More than one in four Philippine jobs are now exposed to generative artificial intelligence, putting the country at the top of ASEAN economies with comparable data—and placing women squarely in the line of disruption.
A new research brief from the International Labour Organization (ILO) estimates that about 12.7 million Filipino workers face some degree of exposure to GenAI as the technology reshapes tasks, workflows, and skill demands across industries.
While the headline number is striking, the ILO is careful to draw a line between exposure and extinction.
“Exposure does not mean jobs will disappear overnight.
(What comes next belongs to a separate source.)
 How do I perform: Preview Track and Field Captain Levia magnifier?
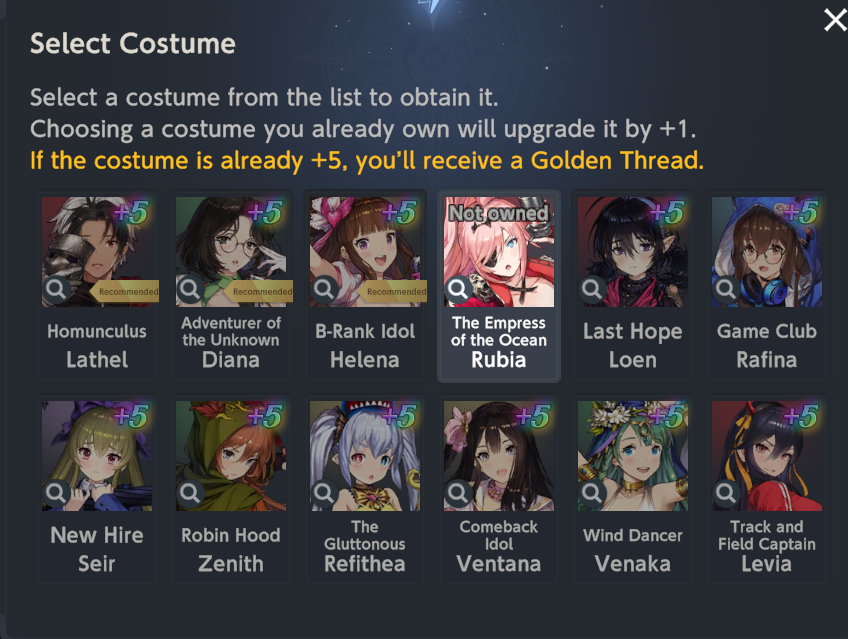point(726,493)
Most will not,” said Khalin Hassan, director of the ILO Country Office for the Philippines. “But many will change, sometimes quickly, sometimes painfully — demanding new skills, better protection, and deliberate policy choices.”
The pressure point is the country’s information technology–business process management (IT-BPM) sector, where AI adoption is accelerating even as broader uptake remains uneven due to infrastructure gaps and skills mismatches.
Using a global occupation-based index, the ILO found that only 3.6 percent of Philippine jobs fall into the highest-risk category where displacement is likely. The real impact, the study suggests, will come from task automation, job redesign, productivity gains, and shifts in job quality.
The disruption, however, is far from evenly shared. Women face twice the rate of GenAI exposure as men, particularly young and educated women clustered in clerical, administrative, and service roles.
In economic hubs such as Metro Manila, Central Luzon, and Calabarzon — where digital and business services dominate — women shoulder a disproportionate share of the risk.
“GenAI vulnerability is not gender neutral,” the ILO warned, cautioning that without targeted interventions, AI could deepen existing inequalities affecting women and youth.
To counter that risk, the ILO is urging tripartite action among government, employers, and workers. Priorities include investments in digital and AI skills, early STEM education, transition support for displaced workers, and financing for women-led innovation — reframing women and young people not just as AI-adaptive workers, but as architects of the technology’s future.